Joe and Susan Camizzi didn’t know last year who would show up for a new event born from the loss of their daughter, Mariya Camizzi Shanahan, to suicide.
It can become easy to feel isolated in the midst of such unfathomable grief.
The South Buffalo couple didn’t go alone to that first Walk of Hope. An estimated 1,500 to 2,000 people joined them in Cazenovia Park during an event designed to raise awareness about mental illness and addiction – and underline their reach.
“It was indescribable to me when I looked out to see the number of people who were there, including the people who came to support us,” Susan Camizzi said. “But it was more than just us. All these people were somehow affected.”

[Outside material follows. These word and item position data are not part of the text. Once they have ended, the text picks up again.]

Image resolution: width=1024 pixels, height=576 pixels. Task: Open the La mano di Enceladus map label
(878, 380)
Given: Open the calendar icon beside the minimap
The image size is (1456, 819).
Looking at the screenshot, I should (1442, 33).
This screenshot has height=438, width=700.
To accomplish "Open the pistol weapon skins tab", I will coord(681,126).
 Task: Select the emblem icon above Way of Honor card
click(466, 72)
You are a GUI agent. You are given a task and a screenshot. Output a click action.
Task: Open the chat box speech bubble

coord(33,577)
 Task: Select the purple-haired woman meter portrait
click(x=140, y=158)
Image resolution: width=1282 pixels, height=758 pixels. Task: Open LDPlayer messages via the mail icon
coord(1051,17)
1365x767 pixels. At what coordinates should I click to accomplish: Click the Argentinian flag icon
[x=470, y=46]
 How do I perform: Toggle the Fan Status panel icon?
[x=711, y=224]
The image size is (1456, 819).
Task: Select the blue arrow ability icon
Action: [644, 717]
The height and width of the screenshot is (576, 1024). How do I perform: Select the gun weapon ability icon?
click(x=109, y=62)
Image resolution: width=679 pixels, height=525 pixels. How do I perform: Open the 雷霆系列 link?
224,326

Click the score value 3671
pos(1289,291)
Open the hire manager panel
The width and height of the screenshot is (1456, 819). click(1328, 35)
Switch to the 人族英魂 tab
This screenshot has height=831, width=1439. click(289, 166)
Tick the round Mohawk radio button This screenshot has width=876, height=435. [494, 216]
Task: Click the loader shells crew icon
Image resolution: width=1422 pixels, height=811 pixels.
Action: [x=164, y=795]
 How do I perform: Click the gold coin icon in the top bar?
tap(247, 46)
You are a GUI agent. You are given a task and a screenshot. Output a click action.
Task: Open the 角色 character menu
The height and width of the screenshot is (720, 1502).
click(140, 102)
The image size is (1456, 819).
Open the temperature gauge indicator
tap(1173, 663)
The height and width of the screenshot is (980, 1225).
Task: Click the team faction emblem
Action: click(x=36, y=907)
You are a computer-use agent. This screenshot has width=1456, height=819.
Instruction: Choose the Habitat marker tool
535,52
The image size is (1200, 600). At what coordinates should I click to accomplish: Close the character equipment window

The Camizzis have since learned that many friends and acquaintances – both new and old – share a similar experience, and long to help other Western New York families address it in the healthiest, most meaningful ways possible.
Which is why organizers planned the second annual Walk of Hope.
They encourage others to join them for a 1.5-mile walk and post-walk rally from 11 a.m. to 3 p.m. May 20 in Cazenovia Park. The event will feature family activities, music, food trucks, a theme-basket raffle and silent auction, as well as information to help families deal with challenge related to the walk’s mission.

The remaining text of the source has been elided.